What you are asked to do — Can you reproduce verbatim the lines of the listing below, from the line containing "click on Click" through the line containing "center [1394, 72].", with both of those lines included?

Input data —

- - -

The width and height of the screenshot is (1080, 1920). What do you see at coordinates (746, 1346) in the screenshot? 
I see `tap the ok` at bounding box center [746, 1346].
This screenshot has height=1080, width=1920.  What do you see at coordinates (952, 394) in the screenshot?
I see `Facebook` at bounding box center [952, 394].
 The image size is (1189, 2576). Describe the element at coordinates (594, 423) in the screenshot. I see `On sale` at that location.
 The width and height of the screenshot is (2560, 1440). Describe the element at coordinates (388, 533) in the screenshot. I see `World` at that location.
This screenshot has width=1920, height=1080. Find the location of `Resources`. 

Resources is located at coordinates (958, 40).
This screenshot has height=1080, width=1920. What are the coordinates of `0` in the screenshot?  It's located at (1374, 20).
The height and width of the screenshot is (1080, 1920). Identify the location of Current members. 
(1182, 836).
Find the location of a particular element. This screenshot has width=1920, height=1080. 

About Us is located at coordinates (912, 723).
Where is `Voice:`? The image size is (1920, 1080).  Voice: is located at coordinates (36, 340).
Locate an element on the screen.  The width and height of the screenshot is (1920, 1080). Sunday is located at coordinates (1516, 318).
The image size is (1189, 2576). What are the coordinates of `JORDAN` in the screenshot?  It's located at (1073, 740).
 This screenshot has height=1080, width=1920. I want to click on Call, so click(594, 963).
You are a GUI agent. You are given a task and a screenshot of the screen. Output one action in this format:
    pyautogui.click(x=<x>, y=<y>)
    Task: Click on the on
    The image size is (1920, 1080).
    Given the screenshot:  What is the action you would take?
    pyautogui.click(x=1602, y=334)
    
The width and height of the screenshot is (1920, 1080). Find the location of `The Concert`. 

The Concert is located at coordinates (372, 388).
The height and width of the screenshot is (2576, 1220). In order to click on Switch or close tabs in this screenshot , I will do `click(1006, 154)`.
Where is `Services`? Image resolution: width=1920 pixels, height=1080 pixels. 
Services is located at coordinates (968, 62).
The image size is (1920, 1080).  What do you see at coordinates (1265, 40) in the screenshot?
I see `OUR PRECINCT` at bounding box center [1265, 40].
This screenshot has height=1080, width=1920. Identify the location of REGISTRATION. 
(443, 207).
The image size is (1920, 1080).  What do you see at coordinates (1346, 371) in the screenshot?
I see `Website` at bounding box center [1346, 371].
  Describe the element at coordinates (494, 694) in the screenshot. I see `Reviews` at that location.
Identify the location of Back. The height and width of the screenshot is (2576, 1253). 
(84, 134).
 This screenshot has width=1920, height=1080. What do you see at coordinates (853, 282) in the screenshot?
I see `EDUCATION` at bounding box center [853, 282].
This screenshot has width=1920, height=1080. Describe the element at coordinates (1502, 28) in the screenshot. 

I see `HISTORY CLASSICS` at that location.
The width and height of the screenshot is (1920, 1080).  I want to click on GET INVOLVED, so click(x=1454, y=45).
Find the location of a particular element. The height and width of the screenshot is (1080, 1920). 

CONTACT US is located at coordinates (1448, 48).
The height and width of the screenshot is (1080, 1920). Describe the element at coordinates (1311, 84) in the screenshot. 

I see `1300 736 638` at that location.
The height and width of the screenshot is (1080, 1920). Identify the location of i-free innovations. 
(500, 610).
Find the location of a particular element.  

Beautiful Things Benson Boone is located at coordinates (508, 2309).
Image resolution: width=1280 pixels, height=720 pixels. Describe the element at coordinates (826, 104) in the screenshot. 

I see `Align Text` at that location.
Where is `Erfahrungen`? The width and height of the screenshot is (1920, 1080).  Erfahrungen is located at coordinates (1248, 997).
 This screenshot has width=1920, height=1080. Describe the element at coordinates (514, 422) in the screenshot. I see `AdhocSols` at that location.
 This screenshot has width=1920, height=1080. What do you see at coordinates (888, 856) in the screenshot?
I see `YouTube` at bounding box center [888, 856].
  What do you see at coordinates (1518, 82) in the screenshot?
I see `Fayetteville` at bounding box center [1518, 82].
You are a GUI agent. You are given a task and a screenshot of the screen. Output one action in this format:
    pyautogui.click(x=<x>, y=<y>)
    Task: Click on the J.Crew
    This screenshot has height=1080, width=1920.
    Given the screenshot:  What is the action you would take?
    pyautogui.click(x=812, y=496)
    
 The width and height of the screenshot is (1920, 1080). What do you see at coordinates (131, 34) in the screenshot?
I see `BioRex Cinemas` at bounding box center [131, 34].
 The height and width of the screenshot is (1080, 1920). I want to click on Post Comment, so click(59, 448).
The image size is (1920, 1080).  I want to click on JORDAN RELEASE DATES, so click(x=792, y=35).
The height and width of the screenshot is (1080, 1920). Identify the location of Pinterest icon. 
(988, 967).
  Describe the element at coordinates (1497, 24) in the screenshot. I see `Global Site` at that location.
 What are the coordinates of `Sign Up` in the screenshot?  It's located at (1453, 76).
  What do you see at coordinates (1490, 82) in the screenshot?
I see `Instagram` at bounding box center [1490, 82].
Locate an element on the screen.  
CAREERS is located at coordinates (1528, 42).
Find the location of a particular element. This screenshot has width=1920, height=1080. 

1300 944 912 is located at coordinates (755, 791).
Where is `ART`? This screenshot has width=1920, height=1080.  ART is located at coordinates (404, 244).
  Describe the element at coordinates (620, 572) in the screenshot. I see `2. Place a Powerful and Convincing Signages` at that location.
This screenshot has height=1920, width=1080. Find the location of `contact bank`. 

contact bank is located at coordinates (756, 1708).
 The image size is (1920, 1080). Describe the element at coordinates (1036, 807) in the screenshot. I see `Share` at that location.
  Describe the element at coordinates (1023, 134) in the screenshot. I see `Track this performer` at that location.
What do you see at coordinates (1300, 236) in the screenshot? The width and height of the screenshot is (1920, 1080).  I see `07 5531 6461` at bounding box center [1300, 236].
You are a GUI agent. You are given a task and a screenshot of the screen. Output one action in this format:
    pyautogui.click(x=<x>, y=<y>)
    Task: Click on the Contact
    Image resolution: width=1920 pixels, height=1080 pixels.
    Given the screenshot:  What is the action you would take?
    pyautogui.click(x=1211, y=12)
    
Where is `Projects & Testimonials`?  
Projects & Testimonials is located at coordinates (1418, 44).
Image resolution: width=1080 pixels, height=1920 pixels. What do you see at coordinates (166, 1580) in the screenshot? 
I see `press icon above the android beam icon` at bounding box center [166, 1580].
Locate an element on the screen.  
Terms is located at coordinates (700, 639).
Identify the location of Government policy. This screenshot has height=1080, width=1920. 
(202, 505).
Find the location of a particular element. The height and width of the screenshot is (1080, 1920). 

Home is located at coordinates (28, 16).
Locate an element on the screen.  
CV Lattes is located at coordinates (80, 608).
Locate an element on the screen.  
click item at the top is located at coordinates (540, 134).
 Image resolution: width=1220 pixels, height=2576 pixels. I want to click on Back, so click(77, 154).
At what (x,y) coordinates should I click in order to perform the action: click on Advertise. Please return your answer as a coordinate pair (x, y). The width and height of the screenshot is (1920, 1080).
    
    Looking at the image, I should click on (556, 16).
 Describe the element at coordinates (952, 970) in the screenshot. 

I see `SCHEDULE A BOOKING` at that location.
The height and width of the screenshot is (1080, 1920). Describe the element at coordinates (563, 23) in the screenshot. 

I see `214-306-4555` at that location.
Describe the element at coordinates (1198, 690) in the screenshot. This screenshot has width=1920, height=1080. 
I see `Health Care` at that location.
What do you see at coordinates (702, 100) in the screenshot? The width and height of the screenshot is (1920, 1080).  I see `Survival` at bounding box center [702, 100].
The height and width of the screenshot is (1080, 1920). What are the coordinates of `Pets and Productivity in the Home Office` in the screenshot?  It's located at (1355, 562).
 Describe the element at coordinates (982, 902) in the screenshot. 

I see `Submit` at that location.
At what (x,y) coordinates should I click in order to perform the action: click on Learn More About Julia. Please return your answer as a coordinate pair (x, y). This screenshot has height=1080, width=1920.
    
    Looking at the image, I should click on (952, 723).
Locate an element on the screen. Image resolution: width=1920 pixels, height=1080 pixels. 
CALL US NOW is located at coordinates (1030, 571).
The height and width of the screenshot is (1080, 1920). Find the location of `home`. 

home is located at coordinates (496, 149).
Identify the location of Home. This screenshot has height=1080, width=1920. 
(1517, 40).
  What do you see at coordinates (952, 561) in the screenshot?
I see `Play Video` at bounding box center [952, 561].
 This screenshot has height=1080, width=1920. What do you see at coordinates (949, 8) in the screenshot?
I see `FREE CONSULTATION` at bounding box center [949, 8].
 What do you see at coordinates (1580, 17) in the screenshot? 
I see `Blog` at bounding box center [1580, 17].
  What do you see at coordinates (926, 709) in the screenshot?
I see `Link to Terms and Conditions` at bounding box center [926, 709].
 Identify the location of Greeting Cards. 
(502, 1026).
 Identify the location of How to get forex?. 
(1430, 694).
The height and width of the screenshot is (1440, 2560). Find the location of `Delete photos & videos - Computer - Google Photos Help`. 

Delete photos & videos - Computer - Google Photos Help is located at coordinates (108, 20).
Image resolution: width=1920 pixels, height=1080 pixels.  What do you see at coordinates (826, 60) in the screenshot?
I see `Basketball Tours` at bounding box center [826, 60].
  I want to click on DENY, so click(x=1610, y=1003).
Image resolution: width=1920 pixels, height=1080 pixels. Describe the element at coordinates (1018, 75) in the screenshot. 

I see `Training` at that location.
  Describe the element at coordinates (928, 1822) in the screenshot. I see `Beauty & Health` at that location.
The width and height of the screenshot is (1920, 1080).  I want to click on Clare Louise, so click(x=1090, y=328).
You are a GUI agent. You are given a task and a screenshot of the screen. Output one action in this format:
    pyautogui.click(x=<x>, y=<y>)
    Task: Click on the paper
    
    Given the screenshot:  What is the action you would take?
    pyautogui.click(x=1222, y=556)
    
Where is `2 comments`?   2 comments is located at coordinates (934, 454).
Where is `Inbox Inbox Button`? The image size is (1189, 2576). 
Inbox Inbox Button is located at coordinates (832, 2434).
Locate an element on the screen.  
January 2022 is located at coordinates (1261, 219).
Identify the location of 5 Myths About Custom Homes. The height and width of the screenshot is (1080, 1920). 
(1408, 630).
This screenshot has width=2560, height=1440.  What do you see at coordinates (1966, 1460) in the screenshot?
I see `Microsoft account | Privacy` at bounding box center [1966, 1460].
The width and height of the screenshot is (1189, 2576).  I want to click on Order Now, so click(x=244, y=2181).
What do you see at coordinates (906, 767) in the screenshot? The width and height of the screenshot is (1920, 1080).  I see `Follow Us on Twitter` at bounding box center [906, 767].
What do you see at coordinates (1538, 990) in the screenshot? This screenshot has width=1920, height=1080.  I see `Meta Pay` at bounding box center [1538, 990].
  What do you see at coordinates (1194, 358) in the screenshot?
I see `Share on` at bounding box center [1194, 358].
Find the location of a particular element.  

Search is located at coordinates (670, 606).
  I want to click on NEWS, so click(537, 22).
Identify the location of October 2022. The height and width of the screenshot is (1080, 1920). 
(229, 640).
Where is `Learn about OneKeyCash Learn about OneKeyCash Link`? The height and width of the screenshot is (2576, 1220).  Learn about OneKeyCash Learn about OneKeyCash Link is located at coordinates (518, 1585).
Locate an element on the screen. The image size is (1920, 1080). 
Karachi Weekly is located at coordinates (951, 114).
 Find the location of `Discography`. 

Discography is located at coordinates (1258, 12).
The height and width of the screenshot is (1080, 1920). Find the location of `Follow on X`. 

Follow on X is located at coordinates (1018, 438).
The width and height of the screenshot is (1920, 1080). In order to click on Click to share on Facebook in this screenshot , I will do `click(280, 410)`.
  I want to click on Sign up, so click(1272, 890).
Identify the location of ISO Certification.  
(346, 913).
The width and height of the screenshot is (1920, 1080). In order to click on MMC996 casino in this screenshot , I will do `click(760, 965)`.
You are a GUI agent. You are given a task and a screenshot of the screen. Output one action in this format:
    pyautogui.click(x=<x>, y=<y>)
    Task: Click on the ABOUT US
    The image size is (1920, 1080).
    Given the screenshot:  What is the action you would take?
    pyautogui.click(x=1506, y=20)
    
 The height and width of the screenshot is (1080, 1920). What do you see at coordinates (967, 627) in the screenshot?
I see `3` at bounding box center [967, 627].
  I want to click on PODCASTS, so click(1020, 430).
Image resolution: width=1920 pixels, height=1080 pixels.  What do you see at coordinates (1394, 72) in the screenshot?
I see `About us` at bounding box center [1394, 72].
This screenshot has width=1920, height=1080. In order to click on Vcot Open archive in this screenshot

- - -

Exercise response —
The width and height of the screenshot is (1920, 1080). In order to click on Click to share on Facebook in this screenshot , I will do `click(280, 410)`.
  I want to click on Sign up, so click(1272, 890).
Identify the location of ISO Certification.  
(346, 913).
The width and height of the screenshot is (1920, 1080). In order to click on MMC996 casino in this screenshot , I will do `click(760, 965)`.
You are a GUI agent. You are given a task and a screenshot of the screen. Output one action in this format:
    pyautogui.click(x=<x>, y=<y>)
    Task: Click on the ABOUT US
    The image size is (1920, 1080).
    Given the screenshot:  What is the action you would take?
    pyautogui.click(x=1506, y=20)
    
 The height and width of the screenshot is (1080, 1920). What do you see at coordinates (967, 627) in the screenshot?
I see `3` at bounding box center [967, 627].
  I want to click on PODCASTS, so click(1020, 430).
Image resolution: width=1920 pixels, height=1080 pixels.  What do you see at coordinates (1394, 72) in the screenshot?
I see `About us` at bounding box center [1394, 72].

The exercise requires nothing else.